Per capire come questo sia possibile bisogna ricordare che i tassi sui Bund a 10 anni (i titoli di Stato tedeschi, quelli sulla base dei quali si misura il famigerato spread) offrono rendimenti ai minimi di sempre, attualmente all’1,4%; il che, considerata un’inflazione che viaggia vicino al 3%, significa un rendimento negativo, ossia che gli investitori di fatto pagano per avere quei titoli invece di ricavarne un rendimento. Nell’ultima asta dei titoli a breve, tre e sei mesi, i rendimenti sono andati addirittura sottozero, un evento di cui è difficile trovare l’uguale.

Perché accade questo?

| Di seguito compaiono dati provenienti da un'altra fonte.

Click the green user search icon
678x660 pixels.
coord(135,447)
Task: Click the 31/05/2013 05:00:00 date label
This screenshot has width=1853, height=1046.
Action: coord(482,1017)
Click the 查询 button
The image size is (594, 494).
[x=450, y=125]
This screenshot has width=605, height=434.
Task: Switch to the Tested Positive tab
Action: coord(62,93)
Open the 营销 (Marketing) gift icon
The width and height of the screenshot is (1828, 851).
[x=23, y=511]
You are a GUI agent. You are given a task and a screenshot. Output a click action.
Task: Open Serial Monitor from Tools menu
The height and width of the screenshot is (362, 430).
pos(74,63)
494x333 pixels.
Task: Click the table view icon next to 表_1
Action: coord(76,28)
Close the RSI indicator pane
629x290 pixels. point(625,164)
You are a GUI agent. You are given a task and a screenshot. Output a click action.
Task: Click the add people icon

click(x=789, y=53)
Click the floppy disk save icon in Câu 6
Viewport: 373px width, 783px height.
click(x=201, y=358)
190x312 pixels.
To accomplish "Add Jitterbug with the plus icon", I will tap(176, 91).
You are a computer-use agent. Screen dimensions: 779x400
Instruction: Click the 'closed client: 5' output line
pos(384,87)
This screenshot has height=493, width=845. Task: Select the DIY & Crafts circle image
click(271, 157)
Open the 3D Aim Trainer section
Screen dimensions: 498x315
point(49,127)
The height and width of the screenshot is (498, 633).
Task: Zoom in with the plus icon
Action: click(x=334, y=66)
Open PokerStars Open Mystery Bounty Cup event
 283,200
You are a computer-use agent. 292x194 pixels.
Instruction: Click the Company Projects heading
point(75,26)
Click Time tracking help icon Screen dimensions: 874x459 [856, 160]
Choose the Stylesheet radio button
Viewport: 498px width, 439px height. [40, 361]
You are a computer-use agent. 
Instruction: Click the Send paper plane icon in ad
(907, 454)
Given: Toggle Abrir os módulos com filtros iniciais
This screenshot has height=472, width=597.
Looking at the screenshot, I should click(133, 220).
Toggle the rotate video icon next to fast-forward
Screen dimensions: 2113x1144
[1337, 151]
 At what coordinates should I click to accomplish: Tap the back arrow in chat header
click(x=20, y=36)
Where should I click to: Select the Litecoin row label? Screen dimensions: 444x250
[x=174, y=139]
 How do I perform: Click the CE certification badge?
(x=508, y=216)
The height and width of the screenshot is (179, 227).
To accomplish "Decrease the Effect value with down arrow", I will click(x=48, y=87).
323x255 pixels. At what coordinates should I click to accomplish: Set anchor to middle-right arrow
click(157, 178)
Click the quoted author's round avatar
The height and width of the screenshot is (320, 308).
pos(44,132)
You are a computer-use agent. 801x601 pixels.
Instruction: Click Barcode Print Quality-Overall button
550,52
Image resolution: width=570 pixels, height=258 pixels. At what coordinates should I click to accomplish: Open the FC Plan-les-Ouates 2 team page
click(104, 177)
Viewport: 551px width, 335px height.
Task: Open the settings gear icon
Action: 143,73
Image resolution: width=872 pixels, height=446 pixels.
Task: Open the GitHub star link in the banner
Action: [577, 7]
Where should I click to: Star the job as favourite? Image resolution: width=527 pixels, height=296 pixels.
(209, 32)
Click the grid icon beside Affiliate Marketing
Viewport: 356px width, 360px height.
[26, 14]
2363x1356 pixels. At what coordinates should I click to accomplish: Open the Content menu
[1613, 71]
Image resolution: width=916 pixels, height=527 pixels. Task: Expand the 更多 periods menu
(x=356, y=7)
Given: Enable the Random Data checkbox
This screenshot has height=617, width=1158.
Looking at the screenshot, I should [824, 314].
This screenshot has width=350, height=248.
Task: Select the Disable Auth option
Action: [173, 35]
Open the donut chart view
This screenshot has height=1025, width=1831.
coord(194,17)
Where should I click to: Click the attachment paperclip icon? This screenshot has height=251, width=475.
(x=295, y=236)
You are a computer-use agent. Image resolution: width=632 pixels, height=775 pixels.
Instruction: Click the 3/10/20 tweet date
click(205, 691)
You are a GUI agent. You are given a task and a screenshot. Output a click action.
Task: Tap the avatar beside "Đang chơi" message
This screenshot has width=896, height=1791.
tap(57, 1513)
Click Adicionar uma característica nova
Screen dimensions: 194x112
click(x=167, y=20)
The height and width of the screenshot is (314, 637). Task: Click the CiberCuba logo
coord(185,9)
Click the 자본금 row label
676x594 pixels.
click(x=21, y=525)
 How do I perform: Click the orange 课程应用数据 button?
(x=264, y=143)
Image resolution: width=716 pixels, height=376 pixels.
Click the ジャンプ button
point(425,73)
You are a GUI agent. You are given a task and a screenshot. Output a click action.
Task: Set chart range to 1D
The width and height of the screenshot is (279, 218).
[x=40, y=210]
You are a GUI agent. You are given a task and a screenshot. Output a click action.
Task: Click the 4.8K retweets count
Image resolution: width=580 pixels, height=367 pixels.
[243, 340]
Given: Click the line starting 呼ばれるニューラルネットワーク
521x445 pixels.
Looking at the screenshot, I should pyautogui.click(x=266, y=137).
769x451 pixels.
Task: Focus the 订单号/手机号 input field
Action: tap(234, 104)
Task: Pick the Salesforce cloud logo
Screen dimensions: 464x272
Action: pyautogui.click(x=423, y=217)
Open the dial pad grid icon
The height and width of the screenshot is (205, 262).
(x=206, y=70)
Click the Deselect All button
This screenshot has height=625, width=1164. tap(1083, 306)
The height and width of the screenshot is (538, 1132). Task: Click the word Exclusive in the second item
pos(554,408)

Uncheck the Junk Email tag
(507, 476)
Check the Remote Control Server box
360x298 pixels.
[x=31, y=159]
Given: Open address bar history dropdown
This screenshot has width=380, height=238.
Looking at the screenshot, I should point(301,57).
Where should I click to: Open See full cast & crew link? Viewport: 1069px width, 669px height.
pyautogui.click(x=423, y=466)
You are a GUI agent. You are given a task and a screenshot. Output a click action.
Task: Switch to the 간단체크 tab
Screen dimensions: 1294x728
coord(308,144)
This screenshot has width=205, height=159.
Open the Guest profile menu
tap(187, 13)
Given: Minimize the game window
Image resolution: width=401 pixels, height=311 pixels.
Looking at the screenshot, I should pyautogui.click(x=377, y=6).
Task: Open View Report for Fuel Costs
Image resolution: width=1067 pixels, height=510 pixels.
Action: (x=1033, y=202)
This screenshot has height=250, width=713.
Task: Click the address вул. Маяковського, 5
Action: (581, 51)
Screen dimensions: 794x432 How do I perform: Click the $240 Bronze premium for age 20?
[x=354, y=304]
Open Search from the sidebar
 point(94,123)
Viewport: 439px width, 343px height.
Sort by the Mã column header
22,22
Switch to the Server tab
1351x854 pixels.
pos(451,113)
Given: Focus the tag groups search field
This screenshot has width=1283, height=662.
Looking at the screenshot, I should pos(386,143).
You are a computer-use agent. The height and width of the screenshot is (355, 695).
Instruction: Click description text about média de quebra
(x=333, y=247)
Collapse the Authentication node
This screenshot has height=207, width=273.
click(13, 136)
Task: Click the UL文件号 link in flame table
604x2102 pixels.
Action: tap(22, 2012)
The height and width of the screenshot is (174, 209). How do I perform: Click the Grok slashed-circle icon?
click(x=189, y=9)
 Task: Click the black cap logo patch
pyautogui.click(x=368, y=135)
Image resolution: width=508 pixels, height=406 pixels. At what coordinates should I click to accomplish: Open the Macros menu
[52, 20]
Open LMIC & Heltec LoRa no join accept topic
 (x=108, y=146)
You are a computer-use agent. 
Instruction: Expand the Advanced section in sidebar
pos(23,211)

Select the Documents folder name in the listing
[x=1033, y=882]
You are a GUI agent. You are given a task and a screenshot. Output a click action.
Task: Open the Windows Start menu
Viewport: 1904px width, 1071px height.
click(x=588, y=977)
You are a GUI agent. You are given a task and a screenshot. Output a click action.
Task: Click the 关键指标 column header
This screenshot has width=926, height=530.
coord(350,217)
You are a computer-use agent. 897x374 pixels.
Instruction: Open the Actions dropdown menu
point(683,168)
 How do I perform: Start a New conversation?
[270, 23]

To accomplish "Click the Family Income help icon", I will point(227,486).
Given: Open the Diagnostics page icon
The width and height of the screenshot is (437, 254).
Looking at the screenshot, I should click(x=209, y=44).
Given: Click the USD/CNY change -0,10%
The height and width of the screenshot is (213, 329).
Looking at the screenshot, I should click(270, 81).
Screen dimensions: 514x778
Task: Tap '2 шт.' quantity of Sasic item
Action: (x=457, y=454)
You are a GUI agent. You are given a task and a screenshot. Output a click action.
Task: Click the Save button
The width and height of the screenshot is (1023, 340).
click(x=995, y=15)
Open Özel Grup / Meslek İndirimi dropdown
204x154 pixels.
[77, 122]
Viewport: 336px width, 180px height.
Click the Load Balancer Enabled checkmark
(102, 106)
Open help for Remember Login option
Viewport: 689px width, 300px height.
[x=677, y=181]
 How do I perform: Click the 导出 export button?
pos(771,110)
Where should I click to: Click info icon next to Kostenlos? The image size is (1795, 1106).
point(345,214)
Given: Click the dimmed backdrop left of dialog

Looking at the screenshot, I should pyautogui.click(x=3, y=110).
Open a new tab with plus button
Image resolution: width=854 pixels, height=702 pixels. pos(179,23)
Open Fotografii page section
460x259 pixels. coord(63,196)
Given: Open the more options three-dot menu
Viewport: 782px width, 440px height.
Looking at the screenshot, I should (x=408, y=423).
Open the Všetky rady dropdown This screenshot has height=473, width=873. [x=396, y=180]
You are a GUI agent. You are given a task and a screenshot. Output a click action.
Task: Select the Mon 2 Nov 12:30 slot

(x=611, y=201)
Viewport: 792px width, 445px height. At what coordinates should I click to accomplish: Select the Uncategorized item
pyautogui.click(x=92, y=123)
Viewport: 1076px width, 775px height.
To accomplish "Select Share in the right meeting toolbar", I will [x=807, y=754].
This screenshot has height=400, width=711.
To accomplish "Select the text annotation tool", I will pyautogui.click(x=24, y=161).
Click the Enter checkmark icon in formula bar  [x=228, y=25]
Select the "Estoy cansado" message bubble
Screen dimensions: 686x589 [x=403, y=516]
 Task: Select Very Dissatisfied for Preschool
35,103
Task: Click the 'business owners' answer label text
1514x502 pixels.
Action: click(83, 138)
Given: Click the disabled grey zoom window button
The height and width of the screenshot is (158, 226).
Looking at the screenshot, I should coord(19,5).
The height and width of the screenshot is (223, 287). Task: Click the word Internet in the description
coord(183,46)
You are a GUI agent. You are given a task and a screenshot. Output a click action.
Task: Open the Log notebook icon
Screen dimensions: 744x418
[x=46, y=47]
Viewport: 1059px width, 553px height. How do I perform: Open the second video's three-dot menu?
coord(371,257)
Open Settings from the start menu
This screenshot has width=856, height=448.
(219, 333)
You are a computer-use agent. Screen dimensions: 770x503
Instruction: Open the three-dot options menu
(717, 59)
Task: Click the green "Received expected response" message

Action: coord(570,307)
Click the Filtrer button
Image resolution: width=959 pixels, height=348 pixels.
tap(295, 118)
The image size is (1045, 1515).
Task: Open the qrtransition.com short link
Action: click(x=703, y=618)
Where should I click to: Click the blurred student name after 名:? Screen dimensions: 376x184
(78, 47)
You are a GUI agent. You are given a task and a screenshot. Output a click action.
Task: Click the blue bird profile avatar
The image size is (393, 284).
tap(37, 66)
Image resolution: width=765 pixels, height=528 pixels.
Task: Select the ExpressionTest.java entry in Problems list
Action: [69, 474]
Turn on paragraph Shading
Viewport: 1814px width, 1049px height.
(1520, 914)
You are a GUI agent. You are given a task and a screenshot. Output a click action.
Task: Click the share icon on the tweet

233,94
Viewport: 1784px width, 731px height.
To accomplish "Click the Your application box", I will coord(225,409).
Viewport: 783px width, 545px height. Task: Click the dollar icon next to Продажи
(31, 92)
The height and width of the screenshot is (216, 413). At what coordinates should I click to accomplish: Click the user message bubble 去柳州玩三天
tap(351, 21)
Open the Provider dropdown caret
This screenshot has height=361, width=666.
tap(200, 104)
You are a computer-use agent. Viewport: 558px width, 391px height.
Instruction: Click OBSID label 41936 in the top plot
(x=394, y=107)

Una parte della spiegazione è la “sindrome da cassetta di sicurezza”: la Germania ha un’economia solida, un surplus record nella bilancia commerciale che gioca al sorpasso con quelli altrettanto elevati di Cina e Giappone. Dunque i soldi messi nei suoi titoli sono al sicuro, e in una situazione come questa di disordine mondiale molti sono disposti a pagare per la sicurezza.

Ma c’è anche un’altra parte della spiegazione, che non ha a che fare con la sicurezza ma con la speculazione. Comprare titoli tedeschi è anche una scommessa contro l’euro. Se la moneta unica dovesse saltare, il deutsche mark di ritorno farebbe un balzo rispetto al valore attuale dell’euro: di quanto è difficile dirlo (e ovviamente le variazioni sarebbero diverse rispetto alle diverse monete), ma pensare a un 10% almeno contro dollaro, yen e sterlina non sembra affatto una valutazione azzardata. Lasciamo fuori dal discorso il renmimbi cinese, il cui cambio è strettamente controllato e va dove vogliono le autorità di Pechino. Se così fosse, quel 10% sarebbe un grosso guadagno in conto capitale per i possessori stranieri di titoli tedeschi.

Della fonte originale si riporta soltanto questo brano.